Direct Reduced Iron Route
In this path, the Iron is not blasted with heat like in the previous BF+BOF path. Instead, Iron Ore is heated to temperatures lower than in Blast Furnaces and the impurities are ‘Reduced’ by using a mix of Hydrogen and Carbon Monoxide gas to extract the impurities by chemically reacting with the impurities (namely Oxygen).
The Hydrogen & Carbon Monoxide are produced by Steam Reforming Natural Gas or through Coal Gasification. Iron pellets produced via the DRI route typically end up converted to steel using an Electric Arc Furnace.
Now, different companies have been testing the use of Hydrogen instead of Natural gas in the DRI process. For example, a pilot plant in Sweden has been built by SSAB in 2020 to test Hydrogen as a reducing agent prior to building a commercial volume demo plant by 2025.
As the name suggests, EAFs use electricity and carbon rods to produce heat and carborize iron. EAFs are typically used to recycle steel, but they could also be used to replace the Basic Oxygen Furnace & make steel out of refined Iron. A DRI + EAF route consumes between 12-15 GJ/ton of New Steel.
It is becoming clearer every day that if the steel industry is decarbonized, the DRI+EAF route will grow in popularity and might become the dominant process (unlike the current BF+BOF route).
There have been studies of other methods that eliminate the need for the high-temperature process of heat, thus eliminating the need for fuels altogether. The Metal Oxide Electrolysis method is the most prominent method closest to commercialisation.
The Metal Oxide Electrolysis Route
The MOE method is used to refine Iron Ore or even the low-grade version of iron ore (something the DRI method cannot do). This method is currently championed by a company called Boston Metals, which has recently built a pilot plant in the United States.
The MOE method needs to increase the temperature of the pig iron/iron ore to 1,600 degC prior to commencing the electrolysis part of the process. Here the preheated Iron Ore is added to a bunker filled with an electrolyte and a fixed Anode. The Anode is responsible for extracting the Oxygen from Iron Ore while the purified Molten Iron is attracted to the Cathode. After which the purified Iron leaves the chamber to be formed into Pellets that will then be fed into an Electric Arc Furnace. The MOE+EAF route has been estimated to use 14 GJ/ton of finished steel.
From the graph, we can see that Green Hydrogen will be required in the steel-making industry and electrifying the whole industry is not market-ready yet. The only way the steel industry could be fully electrified right now is when our demand for steel decreases considerably for it to make sense to only recycle the current stock of steel we have in use. One of the things the energy transition will need is more steel than our current demand.
What does this mean for Kuwait?
Our steel industries’ output was below 2 million tons/year.
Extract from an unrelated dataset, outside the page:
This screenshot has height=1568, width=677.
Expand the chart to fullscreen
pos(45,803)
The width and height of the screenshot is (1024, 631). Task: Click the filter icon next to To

To put this into perspective, UAE’s 2021 output was 5 million tons/year. The fact that our output is not as high as our neighbours’ could play well into our case as this means that we do not need to invest in changing our current processes as much as we can direct that investment into building a Green Steel industry, whether we decide on using Hydrogen in the DRI+EAF route or electrifying the whole process, in case of the MOE+EAF route.
Either way, building a Green Steel industry in Kuwait with the intention of selling those products to Europe will increase the share of renewable energy projects in the country as there will be a higher demand for this type of energy. Furthermore, this will open the door to more foreign investments in new Green Steel & Renewable Energy capacities.